The receptionist from earlier... the one Silas had snapped out of a completely unprofessional trance was waiting for them near the elevator banks.
She was holding a glowing datapad with her posture incredibly straight. The moment she saw Silas approaching, her cheeks flushed slightly and she offered a deep respectful corporate bow.
"Is your sister feeling better, Lord Graves?" the receptionist asked, her voice carrying a nervous, eager-to-please tremor.
"She’ll live," Silas answered, dismissing the medical visit entirely.
He stepped up to the receptionist with his golden-ringed blue eyes locking onto her. "I need to transition to the commercial sector of the building. I have a surplus of refined raw materials from my territory. I want to sell alloys to the LAB."
The receptionist blinked, quickly tapping her datapad. "Of course, my Lord. We have several automated kiosks on the main floor that can process basic iron, copper, and standard Sovereign Realm scrap—"
"I don’t want a kiosk," Silas interrupted.
He wasn’t here to dump rusty goblin swords for pocket change. "I am carrying high-density industrial and arcane metals so I need a certified corporate appraiser. It would be better if you were to take me to the secure vaults."
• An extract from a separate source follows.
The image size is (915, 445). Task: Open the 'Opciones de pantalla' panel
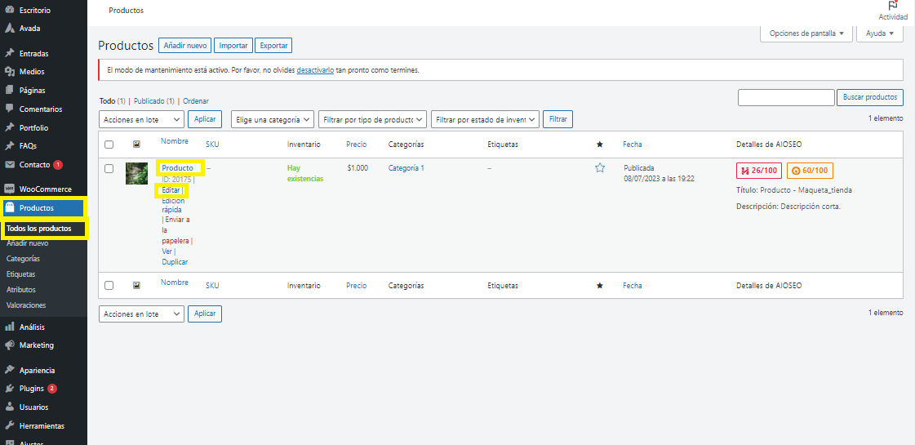pyautogui.click(x=806, y=33)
The receptionist swallowed hard, intimidated by the weight of his presence. She didn’t argue.
She simply nodded, swiping her security card over the elevator terminal.
"R-right away, Lord Graves. Please follow me."
The heavy steel doors of the private elevator slid open. Silas and Lia stepped inside, followed closely by the receptionist.
She tapped a glowing rune on the control panel, and the elevator immediately descended, bypassing the crowded public floors and plunging deep into the lower levels of the Association Building.
Lia clung to the fabric of Silas’s trench coat, her large brown eyes wide as she stared through the glass back wall of the elevator.
The scale of the LAB’s underground commercial hub was staggering.
As they descended, they passed massive reinforced warehouse floors filled with heavily armored forklifts, glowing runic conveyor belts, and dozens of corporate workers cataloging crates of glowing beast cores and monster hides.
It looked like a militarized shipping facility, flowing with the endless lucrative economy of the Sovereign Realm.
Silas watched the floors blur past, his mind ruthlessly calculating his upcoming move.
He needed Earth currency.
He needed a massive influx of Spirit Credits to purchase the Starlight Ink, the paper rolls for the new library, and the high-end cookbooks for Kaelia and the other book for Morwenna and Eluned too...
But beyond that, he needed liquid capital to maintain his civilian cover and support Lia now that she was back in his life.
He couldn’t just walk up to a teller and demand two million credits. He had to trade for it.
The mine he had secured in the Umbral Basin was currently churning out raw materials at an exponential rate, thanks to Thora’s mythril-laced pickaxes and the tireless work of the infantry girls.
He had hundreds of units of alloys sitting securely inside his Lord Inventory.
The trick was figuring out exactly how much to sell.
If he dumped ten thousand pounds of Star-Iron onto the open market tonight, the Association would instantly flag his account.
They would launch a full-scale corporate investigation into his territory to find out how a supposedly rookie Blue Core was out-producing industrial mining guilds.
He had to sell just enough to get the cash he needed, while keeping the rest hidden to artificially restrict the supply and keep the market prices heavily inflated...
The elevator slowed, coming to a smooth halt.
The doors slid open, revealing a quiet heavily fortified corridor lined with polished black stone and glowing security runes.
At the end of the hall stood a pair of massive vault doors, guarded by two Association enforcers wielding heavy kinetic rifles.
"This is the primary appraisal floor," the receptionist explained quietly, gesturing down the hall. "Only certified Guild Masters and high-yield independent Lords are permitted down here."